__WORK ITEM__
Each of the entries should be retyped precisely as it appears.

[Stored data]
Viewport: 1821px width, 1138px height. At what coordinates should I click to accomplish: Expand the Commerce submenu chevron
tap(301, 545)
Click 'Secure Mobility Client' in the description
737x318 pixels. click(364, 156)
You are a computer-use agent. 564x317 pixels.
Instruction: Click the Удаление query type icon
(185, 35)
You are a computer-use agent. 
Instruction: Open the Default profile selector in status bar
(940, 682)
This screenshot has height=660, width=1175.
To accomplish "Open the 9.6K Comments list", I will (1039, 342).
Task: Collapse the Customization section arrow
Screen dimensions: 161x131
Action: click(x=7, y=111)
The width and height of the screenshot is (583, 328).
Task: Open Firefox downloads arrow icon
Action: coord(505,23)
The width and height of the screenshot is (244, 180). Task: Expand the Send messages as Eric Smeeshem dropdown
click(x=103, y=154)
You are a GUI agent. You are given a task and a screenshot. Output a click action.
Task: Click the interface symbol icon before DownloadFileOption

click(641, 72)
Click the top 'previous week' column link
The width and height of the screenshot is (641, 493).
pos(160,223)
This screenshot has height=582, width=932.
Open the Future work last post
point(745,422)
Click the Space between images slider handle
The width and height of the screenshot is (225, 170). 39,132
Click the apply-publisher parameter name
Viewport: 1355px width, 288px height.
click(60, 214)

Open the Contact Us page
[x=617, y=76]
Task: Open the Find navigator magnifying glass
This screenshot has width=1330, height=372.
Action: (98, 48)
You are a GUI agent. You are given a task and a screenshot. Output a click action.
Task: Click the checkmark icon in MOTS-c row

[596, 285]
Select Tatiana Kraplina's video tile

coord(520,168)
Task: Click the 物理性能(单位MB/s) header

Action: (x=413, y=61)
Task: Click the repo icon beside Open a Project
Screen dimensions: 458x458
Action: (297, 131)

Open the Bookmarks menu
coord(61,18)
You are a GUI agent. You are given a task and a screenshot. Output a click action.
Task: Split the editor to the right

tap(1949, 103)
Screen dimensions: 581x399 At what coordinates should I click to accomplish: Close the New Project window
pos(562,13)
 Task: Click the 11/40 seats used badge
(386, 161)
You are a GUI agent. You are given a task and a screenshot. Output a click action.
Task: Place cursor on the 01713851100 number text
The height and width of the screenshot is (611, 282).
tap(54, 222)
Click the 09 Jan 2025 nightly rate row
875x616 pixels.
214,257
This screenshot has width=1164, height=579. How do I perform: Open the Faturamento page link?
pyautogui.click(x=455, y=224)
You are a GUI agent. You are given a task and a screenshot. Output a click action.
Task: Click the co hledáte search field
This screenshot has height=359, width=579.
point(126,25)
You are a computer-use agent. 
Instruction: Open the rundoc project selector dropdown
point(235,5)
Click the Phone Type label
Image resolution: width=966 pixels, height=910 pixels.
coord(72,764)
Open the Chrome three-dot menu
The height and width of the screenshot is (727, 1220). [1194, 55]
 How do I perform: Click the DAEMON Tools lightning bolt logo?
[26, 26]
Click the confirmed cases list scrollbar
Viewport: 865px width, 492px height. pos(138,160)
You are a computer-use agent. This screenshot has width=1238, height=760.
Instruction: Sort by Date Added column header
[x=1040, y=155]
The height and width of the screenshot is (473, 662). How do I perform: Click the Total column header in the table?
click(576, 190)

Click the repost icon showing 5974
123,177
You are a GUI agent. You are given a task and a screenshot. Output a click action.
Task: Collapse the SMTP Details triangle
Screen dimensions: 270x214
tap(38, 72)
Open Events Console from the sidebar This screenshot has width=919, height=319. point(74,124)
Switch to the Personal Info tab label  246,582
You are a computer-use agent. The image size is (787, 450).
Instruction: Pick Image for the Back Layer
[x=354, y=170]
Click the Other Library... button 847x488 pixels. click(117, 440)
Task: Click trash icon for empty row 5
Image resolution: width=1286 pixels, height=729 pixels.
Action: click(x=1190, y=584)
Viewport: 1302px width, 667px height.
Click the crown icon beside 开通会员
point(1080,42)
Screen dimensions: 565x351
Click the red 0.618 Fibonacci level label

__RESPONSE BOX__
Viewport: 1821px width, 1138px height. At what coordinates should I click to accomplish: Expand the Commerce submenu chevron
tap(301, 545)
Click 'Secure Mobility Client' in the description
737x318 pixels. click(364, 156)
You are a computer-use agent. 564x317 pixels.
Instruction: Click the Удаление query type icon
(185, 35)
You are a computer-use agent. 
Instruction: Open the Default profile selector in status bar
(940, 682)
This screenshot has height=660, width=1175.
To accomplish "Open the 9.6K Comments list", I will (1039, 342).
Task: Collapse the Customization section arrow
Screen dimensions: 161x131
Action: click(x=7, y=111)
The width and height of the screenshot is (583, 328).
Task: Open Firefox downloads arrow icon
Action: coord(505,23)
The width and height of the screenshot is (244, 180). Task: Expand the Send messages as Eric Smeeshem dropdown
click(x=103, y=154)
You are a GUI agent. You are given a task and a screenshot. Output a click action.
Task: Click the interface symbol icon before DownloadFileOption

click(641, 72)
Click the top 'previous week' column link
The width and height of the screenshot is (641, 493).
pos(160,223)
This screenshot has height=582, width=932.
Open the Future work last post
point(745,422)
Click the Space between images slider handle
The width and height of the screenshot is (225, 170). 39,132
Click the apply-publisher parameter name
Viewport: 1355px width, 288px height.
click(60, 214)

Open the Contact Us page
[x=617, y=76]
Task: Open the Find navigator magnifying glass
This screenshot has width=1330, height=372.
Action: (98, 48)
You are a GUI agent. You are given a task and a screenshot. Output a click action.
Task: Click the checkmark icon in MOTS-c row

[596, 285]
Select Tatiana Kraplina's video tile

coord(520,168)
Task: Click the 物理性能(单位MB/s) header

Action: (x=413, y=61)
Task: Click the repo icon beside Open a Project
Screen dimensions: 458x458
Action: (297, 131)

Open the Bookmarks menu
coord(61,18)
You are a GUI agent. You are given a task and a screenshot. Output a click action.
Task: Split the editor to the right

tap(1949, 103)
Screen dimensions: 581x399 At what coordinates should I click to accomplish: Close the New Project window
pos(562,13)
 Task: Click the 11/40 seats used badge
(386, 161)
You are a GUI agent. You are given a task and a screenshot. Output a click action.
Task: Place cursor on the 01713851100 number text
The height and width of the screenshot is (611, 282).
tap(54, 222)
Click the 09 Jan 2025 nightly rate row
875x616 pixels.
214,257
This screenshot has width=1164, height=579. How do I perform: Open the Faturamento page link?
pyautogui.click(x=455, y=224)
You are a GUI agent. You are given a task and a screenshot. Output a click action.
Task: Click the co hledáte search field
This screenshot has height=359, width=579.
point(126,25)
You are a computer-use agent. 
Instruction: Open the rundoc project selector dropdown
point(235,5)
Click the Phone Type label
Image resolution: width=966 pixels, height=910 pixels.
coord(72,764)
Open the Chrome three-dot menu
The height and width of the screenshot is (727, 1220). [1194, 55]
 How do I perform: Click the DAEMON Tools lightning bolt logo?
[26, 26]
Click the confirmed cases list scrollbar
Viewport: 865px width, 492px height. pos(138,160)
You are a computer-use agent. This screenshot has width=1238, height=760.
Instruction: Sort by Date Added column header
[x=1040, y=155]
The height and width of the screenshot is (473, 662). How do I perform: Click the Total column header in the table?
click(576, 190)

Click the repost icon showing 5974
123,177
You are a GUI agent. You are given a task and a screenshot. Output a click action.
Task: Collapse the SMTP Details triangle
Screen dimensions: 270x214
tap(38, 72)
Open Events Console from the sidebar This screenshot has width=919, height=319. point(74,124)
Switch to the Personal Info tab label  246,582
You are a computer-use agent. The image size is (787, 450).
Instruction: Pick Image for the Back Layer
[x=354, y=170]
Click the Other Library... button 847x488 pixels. click(117, 440)
Task: Click trash icon for empty row 5
Image resolution: width=1286 pixels, height=729 pixels.
Action: click(x=1190, y=584)
Viewport: 1302px width, 667px height.
Click the crown icon beside 开通会员
point(1080,42)
Screen dimensions: 565x351
Click the red 0.618 Fibonacci level label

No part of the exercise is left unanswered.